The design example proposed in this technical article is related to a small five floor parking house. The floor structure made from C35/45 is directly subject to the load by transport. The columns are rectangular with dimensions BxH =0.55x0.55m. The slab thickness is 290mm. The axial distances between the columns are 9,0m for both directions.

Fig.: Model of the 4th floor

Loads and combinations of loads

Several combinations are defined in this example. One group is for the ultimate limit state (ULS_short, ULS_long) and the second group is for the serviceability limit state (characteristic, frequent, quasi-permanent). The load factors are automatically taken into account for each combination in the background. When the prestressing is modelled as real tendon then short term losses are calculated automatically. It means that only the reduction for long term losses (estimation 15%) is applied for this case.

Design of prestressing

For the design of prestressing force it is supposed that prestressing tendons are designed in column as well as span areas. One half of the tendons in each direction is uniformly distributed in the span and one half is concentrated around the columns. This seems to be the optimum solution with respect to both design and economy. The acting of the prestressing on the structure is considered as follows.

Source: VSL:

Real tendon on the 2D member directly

Definition of the prestressing in the post-tensioned 2D member is done using standard tool Post-tensioned internal tendon. Till version SCIA Esa PT 2007.1 post-tensioning in a 2D member had to be defined on a fictive rib which was defined on the slab. This solution was bit complicated and not so user friendly. That’s why the concept of the “hanging nodes” has been implemented. Hanging nodes is a term used in the finite element method describing the interpretation of an element on the mesh. The mesh of the tendon and attached elements (1D beam or 2D) is independent. The tendons are modelled as a 1D member with eccentricity if hanging nodes are not used. When the hanging nodes are used then the stiffness of the tendon is added to the closest mesh element according to the type of projection.

Fig.: Tendon defined in 2D members

This functionality enables the user to attach internal post-tensioned tendons directly to 2D slab and shell elements. No dummy beam 1D (rib) is necessary. The mesh of the internal post-tensioned tendon and attached 2D elements can be independent.

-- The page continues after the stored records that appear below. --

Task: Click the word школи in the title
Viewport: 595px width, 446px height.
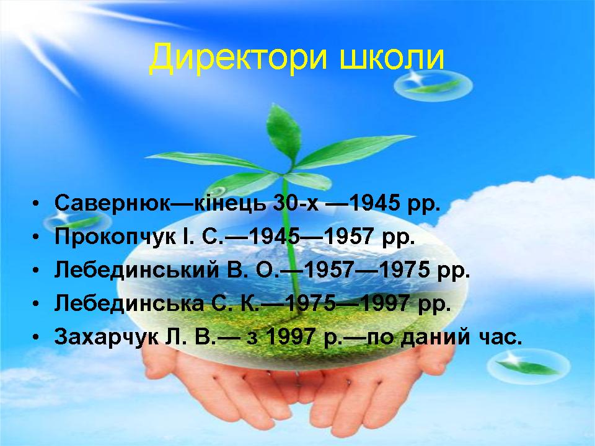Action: (x=392, y=59)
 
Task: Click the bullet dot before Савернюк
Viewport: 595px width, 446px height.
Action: (x=36, y=204)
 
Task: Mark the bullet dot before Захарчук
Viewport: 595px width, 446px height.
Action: (x=36, y=338)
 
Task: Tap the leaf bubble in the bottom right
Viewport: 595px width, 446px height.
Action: (x=529, y=365)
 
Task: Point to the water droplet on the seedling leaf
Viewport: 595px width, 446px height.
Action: (x=217, y=191)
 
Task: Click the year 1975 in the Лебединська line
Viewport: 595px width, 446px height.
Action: (x=310, y=304)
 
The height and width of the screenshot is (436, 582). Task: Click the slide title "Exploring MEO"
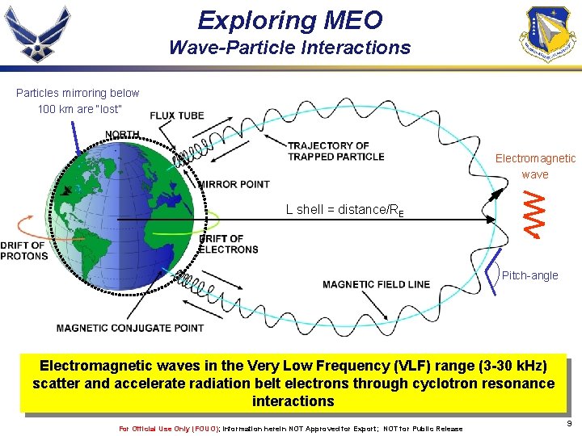[290, 19]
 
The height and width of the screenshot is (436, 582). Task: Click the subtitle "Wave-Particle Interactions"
[289, 48]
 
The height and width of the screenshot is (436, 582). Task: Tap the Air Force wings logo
[38, 34]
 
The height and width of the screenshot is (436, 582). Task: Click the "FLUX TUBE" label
[177, 115]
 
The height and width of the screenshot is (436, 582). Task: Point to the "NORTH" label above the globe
[121, 134]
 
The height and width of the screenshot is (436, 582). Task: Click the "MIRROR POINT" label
[234, 184]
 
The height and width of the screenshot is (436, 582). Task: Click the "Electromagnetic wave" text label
[534, 166]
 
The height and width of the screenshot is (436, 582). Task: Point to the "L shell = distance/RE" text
[344, 210]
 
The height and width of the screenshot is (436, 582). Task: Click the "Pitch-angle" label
[529, 275]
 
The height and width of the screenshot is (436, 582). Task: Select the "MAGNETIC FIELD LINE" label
[376, 284]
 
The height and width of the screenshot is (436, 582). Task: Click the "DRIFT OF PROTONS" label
[23, 250]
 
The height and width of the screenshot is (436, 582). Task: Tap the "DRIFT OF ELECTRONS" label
[228, 244]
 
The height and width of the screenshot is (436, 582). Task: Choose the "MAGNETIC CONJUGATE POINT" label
[130, 328]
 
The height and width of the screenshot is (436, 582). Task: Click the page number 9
[570, 423]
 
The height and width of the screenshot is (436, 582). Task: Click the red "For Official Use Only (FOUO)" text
[169, 429]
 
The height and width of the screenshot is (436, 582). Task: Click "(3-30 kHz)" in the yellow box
[500, 366]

For tendons allocated on 1D members (beams) it is possible to project the tendon perpendicularly on beam or proportionally. For tendons allocated on 2D members (slabs) only perpendicular projection is possible.

Fig.: The 4th floor after definition of all tendons


The internal forces can be evaluated as basic magnitudes in the Results and in Concrete too are the same for both cases, but the differences are in the Elementary design magnitudes. There are several differences between those internal forces. The short overview of differences is summarized in the following table.



Method for calculation of Design magnitudes

ENV method [6]

NEDIM (Baumann theory) [5]

Design magnitudes in the direction of the local axis (X, Y) of the slab YES


Design magnitudes in the direction of the reinforcement NO


Taking into account torsional moment mxy YES


Shear effect (6.2.3(7)) NO



Fig.: Typical distribution of bending moments myD- in the slab

Fig.: Detail of the internal column within nonprestressed reinforcement

One floor of the parking house has been modelled and checked in this tutorial. We introduced two possibilities how to defined prestressing in the slab (equivalent load, real tendon). Each option has some advantages and disadvantages. The general overview is in the following table.

Item Equivalent load

Real tendon

Preparation and definition of the prestressing Difficult Simple
Short-term losses NO YES
Long-term losses NO NO
Internal forces from prestressing in design YES


Area of prestressing in design NO (free bars are used)

NO (free bars duplicate geometry of the tendons)

Check of allowable concrete stresses NO NO
Check prestressed capacity or response NO NO
Check of prestressing reinforcement NO

YES (partly)

Check of punching with respect to prestressing YES


Code dependent deflection (CDD) YES NO
Is module post-tensioning needed? NO YES

The solution for a post-tensioned slab is not 100% comfortable and it doesn’t bring complete solution but with the help of the tutorial you will be able to perform the design of such a kind of structure including checking.